Parmi eux, Jihen, 26 ans, qui qualifie «d’humanitaire » son travail accompli lors du confinement. « Je me suis sentie utile en me consacrant pleinement à rassurer ces personnes tout en les sensibilisant à la nécessité de rester chez eux », raconte-t-elle. Et de poursuivre : « Dans un premier temps, beaucoup ont eu des attaques de panique. Puis, progressivement, le temps de l’adaptation de l’organisme à cette peur était venu », souligne-t-elle. Souissi ajoute qu’avec la durée du confinement, d’autres craintes sont apparues : « Certains se sont demandés s’ils peuvent tenir financièrement. D’autres troubles ont émergé avec le changement de rythme de vie pour certains ou le stress du télétravail pour d’autres ».
Avec le déconfinement progressif, les appels ont diminué, affirme la psychologue. Mais les soucis ne disparaissent pas pourtant. « Les gens restent marqués par le confinement. Certains ont du mal à sortir désormais de ce confinement ou de reprendre un rythme de vie chamboulé ces derniers mois », explique Gaith Souissi.
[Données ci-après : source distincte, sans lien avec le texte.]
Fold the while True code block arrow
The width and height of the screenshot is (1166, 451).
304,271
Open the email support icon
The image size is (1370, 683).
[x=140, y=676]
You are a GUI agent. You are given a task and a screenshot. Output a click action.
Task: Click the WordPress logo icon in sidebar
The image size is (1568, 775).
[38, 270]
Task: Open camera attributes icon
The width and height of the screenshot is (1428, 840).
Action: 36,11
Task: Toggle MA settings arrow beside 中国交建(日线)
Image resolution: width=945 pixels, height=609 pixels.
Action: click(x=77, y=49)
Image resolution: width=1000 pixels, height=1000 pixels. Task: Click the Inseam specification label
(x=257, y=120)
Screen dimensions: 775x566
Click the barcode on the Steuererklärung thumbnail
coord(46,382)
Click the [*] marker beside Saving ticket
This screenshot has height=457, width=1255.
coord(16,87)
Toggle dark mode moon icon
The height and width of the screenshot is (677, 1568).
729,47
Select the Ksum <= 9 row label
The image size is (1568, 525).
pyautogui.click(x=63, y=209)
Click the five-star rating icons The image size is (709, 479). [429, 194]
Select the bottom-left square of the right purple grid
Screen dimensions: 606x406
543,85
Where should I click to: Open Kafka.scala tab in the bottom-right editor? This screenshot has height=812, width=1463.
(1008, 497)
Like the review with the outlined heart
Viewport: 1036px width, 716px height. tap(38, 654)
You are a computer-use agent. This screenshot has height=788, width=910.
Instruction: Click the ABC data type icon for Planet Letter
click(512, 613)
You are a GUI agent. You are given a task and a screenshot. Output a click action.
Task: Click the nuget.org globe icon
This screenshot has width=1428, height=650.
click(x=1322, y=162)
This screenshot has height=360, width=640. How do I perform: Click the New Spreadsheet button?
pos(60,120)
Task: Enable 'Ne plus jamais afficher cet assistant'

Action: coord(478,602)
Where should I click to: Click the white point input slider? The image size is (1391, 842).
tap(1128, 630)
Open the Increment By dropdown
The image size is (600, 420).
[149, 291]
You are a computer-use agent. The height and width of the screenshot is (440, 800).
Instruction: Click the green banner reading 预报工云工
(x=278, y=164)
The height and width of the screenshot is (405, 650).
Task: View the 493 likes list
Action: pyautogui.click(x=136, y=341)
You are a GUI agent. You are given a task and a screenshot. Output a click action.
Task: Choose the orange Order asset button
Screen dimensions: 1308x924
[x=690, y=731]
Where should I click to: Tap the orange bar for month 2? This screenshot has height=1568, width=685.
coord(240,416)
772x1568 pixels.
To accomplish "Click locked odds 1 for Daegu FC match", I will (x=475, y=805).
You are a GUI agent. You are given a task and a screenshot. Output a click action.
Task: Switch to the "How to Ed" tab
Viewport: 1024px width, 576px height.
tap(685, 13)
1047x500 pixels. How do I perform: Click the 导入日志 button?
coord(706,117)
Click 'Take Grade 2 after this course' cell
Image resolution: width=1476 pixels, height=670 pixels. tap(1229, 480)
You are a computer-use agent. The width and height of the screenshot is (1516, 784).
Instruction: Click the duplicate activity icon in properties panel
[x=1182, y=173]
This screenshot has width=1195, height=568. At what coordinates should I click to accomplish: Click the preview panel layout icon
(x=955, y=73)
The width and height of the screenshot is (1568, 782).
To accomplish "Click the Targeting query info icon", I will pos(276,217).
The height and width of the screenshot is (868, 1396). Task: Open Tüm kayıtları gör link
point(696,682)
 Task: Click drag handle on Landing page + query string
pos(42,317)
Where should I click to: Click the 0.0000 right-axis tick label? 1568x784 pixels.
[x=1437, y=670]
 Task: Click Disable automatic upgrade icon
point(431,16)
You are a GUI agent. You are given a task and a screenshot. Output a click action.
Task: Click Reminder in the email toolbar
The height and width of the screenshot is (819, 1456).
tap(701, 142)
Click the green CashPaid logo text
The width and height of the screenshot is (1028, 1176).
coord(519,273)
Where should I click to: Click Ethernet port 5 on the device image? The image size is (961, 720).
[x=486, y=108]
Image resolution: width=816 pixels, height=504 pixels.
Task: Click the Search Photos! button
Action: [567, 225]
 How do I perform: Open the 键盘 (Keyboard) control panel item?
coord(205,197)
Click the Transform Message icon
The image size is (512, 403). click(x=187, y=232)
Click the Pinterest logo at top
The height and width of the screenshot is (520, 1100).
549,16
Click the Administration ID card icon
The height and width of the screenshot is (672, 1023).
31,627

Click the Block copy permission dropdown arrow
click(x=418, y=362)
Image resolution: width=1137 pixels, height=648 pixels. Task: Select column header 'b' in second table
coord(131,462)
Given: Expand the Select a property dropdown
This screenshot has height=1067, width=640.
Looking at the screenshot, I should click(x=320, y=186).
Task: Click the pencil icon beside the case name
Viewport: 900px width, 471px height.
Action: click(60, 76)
Valoriser le travail des psychologues
Pour le co-fondateur d’A7kili, le métier de psychologue n’est pas assez valorisé. « Il existe 35 cabinets de psychologue en Tunisie, soit un psychologue pour environ 350000 citoyens », déplore-t-il. Jihen évoque de son côté le déni entourant les troubles mentaux.
« Les gens avaient honte d’en parler de peur d’être stigmatisés. Et ceux qui en avaient conscience se dirigeaient plutôt vers les psychiatres, puisque notre société valorise davantage le métier de médecin par rapport aux psychologues. Même si certaines personnes n’avaient pas réellement besoin de se diriger vers le traitement médicamenteux proposés par la psychiatrie». Et de nuancer aussitôt : « Certains avaient besoin d’une prise en charge psychiatrique ou de voir un psychologue pour effectuer des tests dans un cabinet, ceux-là ont les dirigeait vers les personnes compétentes avec qui nous collaborons », assure la psychologue.
Souissi rebondit dans ce sens en regrettant l’absence de « culture psychologique chez la plupart des Tunisiens ». Une carence qui se traduit par l’incapacité de comprendre ce qui leur arrive, pour décider vers qui se diriger. « Les autorités n’accordent pas non plus beaucoup d’importance à l’aspect psychologique. Dans certaines entreprises publiques, aucun soutien psychologique n’est fourni aux fonctionnaires », déplore-t-il. D’autres entreprises semblent toutefois plus conscientes de cette problématique : « On est en train de créer une cellule psychologique pour des grandes entreprises », se félicite-t-il.
Parmi les projets en chantier, A7kili vise à développer une application permettant aux Tunisiens dans le pays et ailleurs, de solliciter l’aide de psychologues via des appels audio, vidéo et grâce au tchat.